国土交通省の実態調査(平成26年度)では、空き家所有者の7割の人が「特に何もしていない」といいます。親が亡くなり家を相続しても、もてあます人は多いことがわかります。遠方でなかなか手がつけられなかったり、思い出を処分するのに、ためらいがあったり、理由はさまざま。
家は誰も住まなくなると急激に傷み、価値が下がります。相続してすぐなら売れた物件も放置したことで売れなくなることも。放っておいてもいいことはありません。どうすべきなのか先送りせず考えましょう。
親の思い出が残る家を処分するのは心情的につらいことですが、親の家を社会のために有効活用することは、引き継いだ者の責任ともいえます。
そう考えることで、うしろめたさからも解放されるのではないでしょうか。
家の有効活用法は基本的に売るのか貸すのか2つの選択肢しかありません。
いずれにせよ、まず最初にすべきことは実態を把握すること。名義人、ローン残債の有無、固定資産税の金額、火災保険の有無とその金額など年間にかかる費用の合計といったことをしっかり調べておきましょう。
空き家を売却する、貸す場合も、まず名義を変更する必要があります。

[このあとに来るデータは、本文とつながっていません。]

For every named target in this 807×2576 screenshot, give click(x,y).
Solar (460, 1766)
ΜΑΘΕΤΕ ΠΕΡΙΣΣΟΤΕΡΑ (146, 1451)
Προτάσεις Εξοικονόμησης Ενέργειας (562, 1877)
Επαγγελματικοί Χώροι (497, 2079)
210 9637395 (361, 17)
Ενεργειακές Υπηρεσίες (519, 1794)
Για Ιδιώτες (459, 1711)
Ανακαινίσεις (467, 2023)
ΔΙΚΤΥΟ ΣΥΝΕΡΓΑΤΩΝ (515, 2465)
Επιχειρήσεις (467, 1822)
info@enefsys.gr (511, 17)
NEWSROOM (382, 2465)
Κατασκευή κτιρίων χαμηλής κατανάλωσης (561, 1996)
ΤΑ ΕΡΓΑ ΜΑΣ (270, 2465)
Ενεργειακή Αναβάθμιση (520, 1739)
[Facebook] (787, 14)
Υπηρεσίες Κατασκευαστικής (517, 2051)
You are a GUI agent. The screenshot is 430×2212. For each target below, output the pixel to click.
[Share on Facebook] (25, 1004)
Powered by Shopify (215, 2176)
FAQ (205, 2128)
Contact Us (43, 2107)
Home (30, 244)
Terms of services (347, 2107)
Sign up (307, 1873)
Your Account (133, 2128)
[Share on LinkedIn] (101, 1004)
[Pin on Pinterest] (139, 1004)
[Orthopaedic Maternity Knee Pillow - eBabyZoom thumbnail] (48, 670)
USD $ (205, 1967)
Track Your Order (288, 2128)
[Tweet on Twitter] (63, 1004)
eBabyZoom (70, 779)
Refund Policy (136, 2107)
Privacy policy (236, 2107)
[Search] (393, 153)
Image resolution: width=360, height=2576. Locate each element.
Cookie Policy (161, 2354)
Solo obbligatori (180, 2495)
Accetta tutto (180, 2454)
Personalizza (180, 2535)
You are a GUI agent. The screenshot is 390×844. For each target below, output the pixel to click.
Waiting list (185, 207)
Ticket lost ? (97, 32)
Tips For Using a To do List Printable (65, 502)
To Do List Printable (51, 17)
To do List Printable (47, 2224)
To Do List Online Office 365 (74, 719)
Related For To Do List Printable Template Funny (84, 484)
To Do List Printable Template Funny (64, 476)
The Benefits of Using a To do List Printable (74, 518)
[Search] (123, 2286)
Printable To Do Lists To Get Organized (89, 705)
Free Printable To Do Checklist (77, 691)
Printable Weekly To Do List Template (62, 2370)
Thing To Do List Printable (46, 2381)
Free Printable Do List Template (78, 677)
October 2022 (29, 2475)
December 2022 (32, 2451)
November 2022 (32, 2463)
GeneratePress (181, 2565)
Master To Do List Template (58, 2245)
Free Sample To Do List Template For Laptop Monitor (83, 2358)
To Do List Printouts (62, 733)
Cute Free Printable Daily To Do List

しかし、古い家の場合、ずっと名義変更がされていないケースも少なくありません。
・売る
メリット……手間も管理コストも不要になる/財産分与しやすくなる
デメリット……思い出を手放すような気持ちになる
・貸す
メリット……資産として残しつつ収入が得られる/建物は残るので寂しさが軽減される
デメリット……リフォームや維持費などの出費が多くなる/立地などの条件がよくないとマイナスになる
・放置
メリット……実家を手放すといううしろめたさからは、逃れられる
デメリット……固定資産税など無駄な出費になる/劣化して価値は下がり続ける/放火など問題が起こりやすい/強制解体されて費用を請求されることも
売るも貸すもできない家は、あとあとのことを考えれば、更地にしておくのがベストと言えます。
更地のほうが固定資産税が高いとはいえ、そもそも売却できないような土地なので固定資産税も高額ではないはずです。更地にして防草シートをはっておけば、雑草問題も解決します。
空き家をそのまま放っておき、近所にご迷惑をかけるような状態になると、自治体から特定空き家に認定されてしまい、強制撤去されることも。もちろん解体費用は所有者に請求されます。
親の家を負の財産にしないためにも、相続したら早めに対処を決めましょう。